Le tentazioni da evitare. Il quarto affondo arriva dal no alle “pianificazioni perfette perché astratte”, ad “uno stile di controllo, di durezza, di normatività”: “Davanti ai mali o ai problemi della Chiesa è inutile cercare soluzioni in conservatorismi e fondamentalismi, nella restaurazione di condotte e forme superate che neppure culturalmente hanno capacità di essere significative”. Oltre a quella del pelagianesimo, l’altra tentazione da cui guardarsi è lo gnosticismo, che “porta a confidare nel ragionamento logico e chiaro, il quale però perde la tenerezza del fratello”. “Non mettere in pratica, non condurre la Parola alla realtà, significa costruire sulla sabbia, rimanere nella pura idea e generare intimismi che non danno frutto, che rendono sterile il suo dinamismo”, il quinto affondo.
Bisogna imparare da “grandi santi” come Francesco d’Assisi e Filippo Neri, ma anche da personaggi come don Camillo “che fa coppia con Peppone”: “Vicinanza alla gente e preghiera sono la chiave per vivere un umanesimo cristiano popolare, umile, generoso, lieto.
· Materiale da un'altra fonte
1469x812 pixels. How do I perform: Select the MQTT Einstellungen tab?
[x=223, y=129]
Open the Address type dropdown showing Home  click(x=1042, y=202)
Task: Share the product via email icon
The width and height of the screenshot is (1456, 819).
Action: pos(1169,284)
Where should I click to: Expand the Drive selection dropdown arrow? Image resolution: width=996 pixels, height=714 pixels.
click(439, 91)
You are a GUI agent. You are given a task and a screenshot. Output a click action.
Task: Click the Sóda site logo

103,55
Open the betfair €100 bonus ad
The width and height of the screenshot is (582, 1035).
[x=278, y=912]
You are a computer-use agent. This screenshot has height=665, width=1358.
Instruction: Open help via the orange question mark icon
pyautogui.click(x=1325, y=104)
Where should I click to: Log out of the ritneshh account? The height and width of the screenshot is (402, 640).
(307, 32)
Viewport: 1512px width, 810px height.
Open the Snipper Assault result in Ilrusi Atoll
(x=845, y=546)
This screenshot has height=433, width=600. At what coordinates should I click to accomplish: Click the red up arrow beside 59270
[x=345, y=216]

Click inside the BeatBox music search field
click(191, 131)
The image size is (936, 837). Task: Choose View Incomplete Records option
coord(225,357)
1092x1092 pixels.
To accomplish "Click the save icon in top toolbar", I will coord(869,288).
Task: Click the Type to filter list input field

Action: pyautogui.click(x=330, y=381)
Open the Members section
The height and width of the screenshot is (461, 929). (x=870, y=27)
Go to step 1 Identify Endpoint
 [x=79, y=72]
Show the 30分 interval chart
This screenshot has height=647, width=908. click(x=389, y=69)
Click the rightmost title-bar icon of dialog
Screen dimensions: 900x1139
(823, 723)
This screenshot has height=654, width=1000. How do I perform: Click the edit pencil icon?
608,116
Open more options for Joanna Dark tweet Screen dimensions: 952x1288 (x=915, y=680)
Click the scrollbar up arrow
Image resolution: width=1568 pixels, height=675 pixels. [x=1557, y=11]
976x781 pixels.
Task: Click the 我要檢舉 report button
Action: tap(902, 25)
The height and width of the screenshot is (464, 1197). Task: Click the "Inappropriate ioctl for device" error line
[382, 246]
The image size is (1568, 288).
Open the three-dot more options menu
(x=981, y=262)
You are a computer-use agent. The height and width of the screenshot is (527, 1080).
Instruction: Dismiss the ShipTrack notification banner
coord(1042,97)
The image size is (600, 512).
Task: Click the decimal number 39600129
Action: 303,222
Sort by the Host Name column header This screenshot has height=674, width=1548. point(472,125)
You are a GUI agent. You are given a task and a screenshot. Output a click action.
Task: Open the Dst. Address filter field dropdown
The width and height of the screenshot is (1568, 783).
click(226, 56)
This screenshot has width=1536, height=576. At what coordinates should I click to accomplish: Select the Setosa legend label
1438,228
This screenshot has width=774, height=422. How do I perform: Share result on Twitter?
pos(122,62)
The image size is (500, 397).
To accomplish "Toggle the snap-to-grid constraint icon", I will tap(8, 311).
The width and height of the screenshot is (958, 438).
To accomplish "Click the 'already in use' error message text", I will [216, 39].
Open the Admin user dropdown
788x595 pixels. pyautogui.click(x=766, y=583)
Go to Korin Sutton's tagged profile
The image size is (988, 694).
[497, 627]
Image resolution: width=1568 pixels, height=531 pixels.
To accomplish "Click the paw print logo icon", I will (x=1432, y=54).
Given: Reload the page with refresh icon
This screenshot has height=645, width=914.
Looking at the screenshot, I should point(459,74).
Se perdiamo questo contatto con il popolo fedele di Dio perdiamo in umanità e non andiamo da nessuna parte”.
Prima i poveri. “Popoli e pastori insieme”, il sesto affondo del Papa: “Ai vescovi chiedo di essere pastori: sarà la gente, il vostro gregge, a sostenerci”. Come il vescovo che, in metro all’ora di punta, “si appoggiava alle persone per non cadere”. Perché “quello che fa stare in piedi un vescovo è la sua gente”. Settimo affondo sotto forma di preghiera: “Che Dio protegga la Chiesa italiana da ogni surrogato di potere, d’immagine, di denaro”. Prima i poveri: la Chiesa “ha l’altra metà della medaglia di tutti e riconosce tutti i suoi figli abbandonati, oppressi, affaticati”.
“Dialogare non è negoziare”, avverte Francesco esortando alla cultura dell’incontro: “Il modo migliore di dialogare è quello di fare qualcosa insieme, non da soli, tra cattolici, ma insieme agli uomini di buona volontà”, l’ottavo affondo, perché “il fratello conta più delle posizioni che giudichiamo lontane dalle nostre pur autentiche certezze”. “La nazione non è un museo”, la Chiesa ha titolo per intervenire nel dibattito pubblico. Ai giovani, Francesco ha chiesto di “superare l’apatia” e di non guardare la vita dal balcone. Per tutta la Chiesa italiana, a ogni livello, un’indicazione: un percorso sinodale centrato sulla “Evangelii Gaudium”.